- PROBLEM REQUIREMENTS
Using the listing below, select the lines with the word "agent" and copy them.
= Beginning of Section =
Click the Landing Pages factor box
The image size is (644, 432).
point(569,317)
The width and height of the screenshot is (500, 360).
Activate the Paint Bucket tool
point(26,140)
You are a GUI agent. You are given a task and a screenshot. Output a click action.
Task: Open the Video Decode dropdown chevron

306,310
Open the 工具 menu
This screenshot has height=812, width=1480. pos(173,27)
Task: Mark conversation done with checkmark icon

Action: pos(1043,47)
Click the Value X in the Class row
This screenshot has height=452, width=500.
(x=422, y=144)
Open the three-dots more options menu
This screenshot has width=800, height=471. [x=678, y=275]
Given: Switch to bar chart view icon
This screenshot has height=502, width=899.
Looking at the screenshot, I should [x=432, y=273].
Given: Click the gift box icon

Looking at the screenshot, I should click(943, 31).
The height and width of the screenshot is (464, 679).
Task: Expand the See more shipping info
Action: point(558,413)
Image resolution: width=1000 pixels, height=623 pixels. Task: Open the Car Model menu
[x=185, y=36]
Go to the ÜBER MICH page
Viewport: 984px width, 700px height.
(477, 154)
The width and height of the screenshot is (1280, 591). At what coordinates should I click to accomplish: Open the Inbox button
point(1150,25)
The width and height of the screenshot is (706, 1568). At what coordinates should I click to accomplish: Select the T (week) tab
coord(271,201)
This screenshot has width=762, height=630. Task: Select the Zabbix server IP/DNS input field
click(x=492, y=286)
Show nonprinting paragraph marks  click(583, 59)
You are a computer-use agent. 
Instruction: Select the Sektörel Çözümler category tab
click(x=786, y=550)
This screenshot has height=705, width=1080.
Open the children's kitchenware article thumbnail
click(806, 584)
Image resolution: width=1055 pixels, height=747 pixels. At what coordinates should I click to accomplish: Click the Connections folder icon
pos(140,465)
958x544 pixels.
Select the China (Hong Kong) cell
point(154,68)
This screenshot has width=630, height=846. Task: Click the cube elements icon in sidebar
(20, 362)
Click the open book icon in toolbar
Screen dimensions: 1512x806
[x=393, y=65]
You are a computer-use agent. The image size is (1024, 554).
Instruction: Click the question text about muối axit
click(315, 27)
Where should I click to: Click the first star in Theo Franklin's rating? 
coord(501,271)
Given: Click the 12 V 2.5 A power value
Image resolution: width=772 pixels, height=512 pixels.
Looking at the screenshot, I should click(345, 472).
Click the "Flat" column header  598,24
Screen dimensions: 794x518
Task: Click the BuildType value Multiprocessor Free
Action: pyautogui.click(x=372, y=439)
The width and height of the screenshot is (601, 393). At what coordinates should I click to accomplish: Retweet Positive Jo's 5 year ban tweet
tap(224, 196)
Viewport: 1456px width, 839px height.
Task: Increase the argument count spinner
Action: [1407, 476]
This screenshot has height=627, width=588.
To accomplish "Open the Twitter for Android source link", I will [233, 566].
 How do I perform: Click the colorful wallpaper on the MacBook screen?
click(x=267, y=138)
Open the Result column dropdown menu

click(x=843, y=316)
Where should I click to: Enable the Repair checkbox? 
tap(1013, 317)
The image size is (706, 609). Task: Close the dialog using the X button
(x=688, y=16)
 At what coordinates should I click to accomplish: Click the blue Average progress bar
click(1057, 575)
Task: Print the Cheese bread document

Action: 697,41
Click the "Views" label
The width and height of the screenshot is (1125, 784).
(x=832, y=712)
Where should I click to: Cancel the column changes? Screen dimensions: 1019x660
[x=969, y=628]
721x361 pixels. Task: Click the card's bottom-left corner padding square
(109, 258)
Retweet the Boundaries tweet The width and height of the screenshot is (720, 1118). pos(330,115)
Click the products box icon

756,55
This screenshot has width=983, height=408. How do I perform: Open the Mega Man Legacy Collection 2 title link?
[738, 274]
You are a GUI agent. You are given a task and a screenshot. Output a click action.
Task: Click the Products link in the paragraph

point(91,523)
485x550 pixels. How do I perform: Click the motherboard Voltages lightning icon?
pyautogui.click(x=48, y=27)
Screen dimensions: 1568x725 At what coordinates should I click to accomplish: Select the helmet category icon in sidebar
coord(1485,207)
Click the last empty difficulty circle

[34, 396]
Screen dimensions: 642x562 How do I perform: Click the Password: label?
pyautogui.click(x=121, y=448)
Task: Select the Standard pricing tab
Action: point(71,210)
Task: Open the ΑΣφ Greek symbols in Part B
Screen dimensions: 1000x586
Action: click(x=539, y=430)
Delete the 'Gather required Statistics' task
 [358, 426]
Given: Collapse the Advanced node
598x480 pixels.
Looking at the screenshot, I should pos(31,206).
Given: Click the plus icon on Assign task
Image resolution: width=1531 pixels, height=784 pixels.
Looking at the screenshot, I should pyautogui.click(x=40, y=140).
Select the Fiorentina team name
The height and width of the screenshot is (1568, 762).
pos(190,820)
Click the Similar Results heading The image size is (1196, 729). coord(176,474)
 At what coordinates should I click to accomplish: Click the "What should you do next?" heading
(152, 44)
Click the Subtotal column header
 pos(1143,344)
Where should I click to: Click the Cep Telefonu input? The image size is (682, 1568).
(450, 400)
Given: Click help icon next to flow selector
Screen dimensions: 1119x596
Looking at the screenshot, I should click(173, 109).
= End of Section =
- ANSWER SPACE
You are a GUI agent. You are given a task and a screenshot. Output a click action.
You are a computer-use agent. 
You are a computer-use agent. The image size is (1024, 554).
You are a GUI agent. You are given a task and a screenshot. Output a click action.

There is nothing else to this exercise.